**PAGE TEXT**
== Segment start ==

Most impacts of minor drug manufacturing are clinically undetectable. Many of us have probably caught ourselves thinking that from time to time, especially when trying to stay between the lines of a particularly twitchy specification.
I'm not referencing my own late-night musings here, though, or recalling a whispered bar-room heresy.
This is, rather, what Janet Woodcock, MD, said in one of her first presentations as the US Food and Drug Administration's first Chief Medical Officer, delivering the keynote address to this year's IFPAC meeting (held in Baltimore at the end of January).
We all worry, properly, about a 10% variation in API load, and dread a 15% error. But how, Dr. Woodcock asked, do manufacturing variations—the variations we spend so much time and money to control—how do they really compare with the errors built into the rest of the healthcare delivery system?
Sources of variation
Consider a fairly routine 1.5 × patient-to-patient variation in size or liver function. Consider the variations in uptake and excretion that come with age.
Consider, she said, the 4 × variation in therapeutic effect stemming from genetic variations.
And consider, finally, the variations in doctors' prescribing habits and patients' compliance (where some patients don't skip more doses than they take, while others take extra on the if-some-is-good-then-more-must-be-better principle).
Woodcock quickly pointed out that there are important exceptions, drugs for which close dosage control is critical (thyroxine, for example).

== Segment end ==

**WHAT IS EXPECTED**
Copy out the full passage on drug manufacturing variation, word for word.

**DATA LISTING**
== Segment start ==

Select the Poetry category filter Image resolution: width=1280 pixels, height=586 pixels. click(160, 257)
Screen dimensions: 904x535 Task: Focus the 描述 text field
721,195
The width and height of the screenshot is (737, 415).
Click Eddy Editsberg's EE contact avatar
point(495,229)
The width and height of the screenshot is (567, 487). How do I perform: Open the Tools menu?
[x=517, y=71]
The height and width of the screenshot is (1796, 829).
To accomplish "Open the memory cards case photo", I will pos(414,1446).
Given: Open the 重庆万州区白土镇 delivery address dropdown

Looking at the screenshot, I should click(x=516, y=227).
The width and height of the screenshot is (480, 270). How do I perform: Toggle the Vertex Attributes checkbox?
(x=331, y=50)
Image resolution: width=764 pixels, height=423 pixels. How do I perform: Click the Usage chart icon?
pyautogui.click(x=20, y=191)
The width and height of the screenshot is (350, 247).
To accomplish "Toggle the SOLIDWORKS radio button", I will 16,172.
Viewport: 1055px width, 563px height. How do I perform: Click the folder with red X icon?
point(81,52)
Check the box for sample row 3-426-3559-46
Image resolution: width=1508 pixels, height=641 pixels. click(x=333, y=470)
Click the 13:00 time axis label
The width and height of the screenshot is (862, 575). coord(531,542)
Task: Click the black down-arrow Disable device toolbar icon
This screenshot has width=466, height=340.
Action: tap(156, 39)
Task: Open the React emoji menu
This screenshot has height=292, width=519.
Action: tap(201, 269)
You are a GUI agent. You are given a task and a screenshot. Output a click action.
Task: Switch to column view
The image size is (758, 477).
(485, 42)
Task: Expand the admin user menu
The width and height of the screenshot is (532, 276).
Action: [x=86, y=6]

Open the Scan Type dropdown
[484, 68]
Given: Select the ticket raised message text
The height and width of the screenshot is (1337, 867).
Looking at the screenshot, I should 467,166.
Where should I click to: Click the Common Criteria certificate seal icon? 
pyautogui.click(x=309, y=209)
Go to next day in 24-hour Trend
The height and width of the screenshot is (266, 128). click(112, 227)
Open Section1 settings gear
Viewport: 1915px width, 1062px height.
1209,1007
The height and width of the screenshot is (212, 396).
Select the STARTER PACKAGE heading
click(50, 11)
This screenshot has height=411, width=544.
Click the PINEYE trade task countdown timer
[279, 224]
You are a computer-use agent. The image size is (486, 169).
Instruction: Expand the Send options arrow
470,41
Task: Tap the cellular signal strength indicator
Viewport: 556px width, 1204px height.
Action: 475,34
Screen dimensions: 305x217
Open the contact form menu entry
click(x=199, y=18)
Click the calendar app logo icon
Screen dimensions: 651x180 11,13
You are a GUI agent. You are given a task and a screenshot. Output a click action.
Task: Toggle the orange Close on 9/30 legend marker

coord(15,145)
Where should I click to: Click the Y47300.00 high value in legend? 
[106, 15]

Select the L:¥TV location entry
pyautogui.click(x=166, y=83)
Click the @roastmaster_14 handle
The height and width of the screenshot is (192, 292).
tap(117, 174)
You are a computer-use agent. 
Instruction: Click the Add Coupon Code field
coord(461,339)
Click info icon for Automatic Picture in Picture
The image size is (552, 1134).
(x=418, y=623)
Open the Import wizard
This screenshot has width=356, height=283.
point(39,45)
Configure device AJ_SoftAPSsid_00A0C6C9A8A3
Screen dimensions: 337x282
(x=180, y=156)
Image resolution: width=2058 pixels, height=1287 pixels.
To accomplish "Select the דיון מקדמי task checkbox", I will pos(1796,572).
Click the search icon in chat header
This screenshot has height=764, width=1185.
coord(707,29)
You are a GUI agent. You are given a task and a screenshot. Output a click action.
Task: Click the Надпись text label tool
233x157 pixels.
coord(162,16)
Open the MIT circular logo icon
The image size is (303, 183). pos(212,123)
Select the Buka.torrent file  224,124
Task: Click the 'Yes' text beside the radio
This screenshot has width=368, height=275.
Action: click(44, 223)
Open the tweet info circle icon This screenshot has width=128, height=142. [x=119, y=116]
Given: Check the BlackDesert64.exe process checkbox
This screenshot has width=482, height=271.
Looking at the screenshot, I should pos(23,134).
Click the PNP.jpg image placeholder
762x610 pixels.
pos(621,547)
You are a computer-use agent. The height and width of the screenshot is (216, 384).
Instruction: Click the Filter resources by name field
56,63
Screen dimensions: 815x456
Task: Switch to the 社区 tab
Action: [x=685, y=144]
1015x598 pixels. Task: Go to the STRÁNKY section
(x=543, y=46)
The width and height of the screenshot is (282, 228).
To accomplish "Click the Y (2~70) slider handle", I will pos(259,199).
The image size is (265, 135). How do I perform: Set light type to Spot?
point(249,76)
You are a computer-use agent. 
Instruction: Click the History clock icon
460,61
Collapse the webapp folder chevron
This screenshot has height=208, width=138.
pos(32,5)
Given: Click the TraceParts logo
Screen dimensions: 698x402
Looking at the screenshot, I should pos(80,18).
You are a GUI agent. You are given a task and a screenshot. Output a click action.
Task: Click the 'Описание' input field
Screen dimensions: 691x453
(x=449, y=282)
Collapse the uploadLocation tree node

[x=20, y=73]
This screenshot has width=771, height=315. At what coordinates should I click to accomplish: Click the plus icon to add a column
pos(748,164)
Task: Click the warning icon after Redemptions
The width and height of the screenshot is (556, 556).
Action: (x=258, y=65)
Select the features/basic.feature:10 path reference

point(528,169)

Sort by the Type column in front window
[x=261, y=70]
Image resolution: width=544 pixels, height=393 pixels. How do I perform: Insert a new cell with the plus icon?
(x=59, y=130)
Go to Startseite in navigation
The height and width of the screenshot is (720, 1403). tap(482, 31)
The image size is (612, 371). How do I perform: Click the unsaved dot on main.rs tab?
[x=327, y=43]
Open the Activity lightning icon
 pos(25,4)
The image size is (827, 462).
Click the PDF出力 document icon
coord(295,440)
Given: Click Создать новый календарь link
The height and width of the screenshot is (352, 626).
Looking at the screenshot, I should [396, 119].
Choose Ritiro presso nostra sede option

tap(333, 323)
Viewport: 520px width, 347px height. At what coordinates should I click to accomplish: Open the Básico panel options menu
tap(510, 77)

== Segment end ==

**TASK RESULT**
Most impacts of minor drug manufacturing are clinically undetectable. Many of us have probably caught ourselves thinking that from time to time, especially when trying to stay between the lines of a particularly twitchy specification.
I'm not referencing my own late-night musings here, though, or recalling a whispered bar-room heresy.
This is, rather, what Janet Woodcock, MD, said in one of her first presentations as the US Food and Drug Administration's first Chief Medical Officer, delivering the keynote address to this year's IFPAC meeting (held in Baltimore at the end of January).
We all worry, properly, about a 10% variation in API load, and dread a 15% error. But how, Dr. Woodcock asked, do manufacturing variations—the variations we spend so much time and money to control—how do they really compare with the errors built into the rest of the healthcare delivery system?
Sources of variation
Consider a fairly routine 1.5 × patient-to-patient variation in size or liver function. Consider the variations in uptake and excretion that come with age.
Consider, she said, the 4 × variation in therapeutic effect stemming from genetic variations.
And consider, finally, the variations in doctors' prescribing habits and patients' compliance (where some patients don't skip more doses than they take, while others take extra on the if-some-is-good-then-more-must-be-better principle).
Woodcock quickly pointed out that there are important exceptions, drugs for which close dosage control is critical (thyroxine, for example).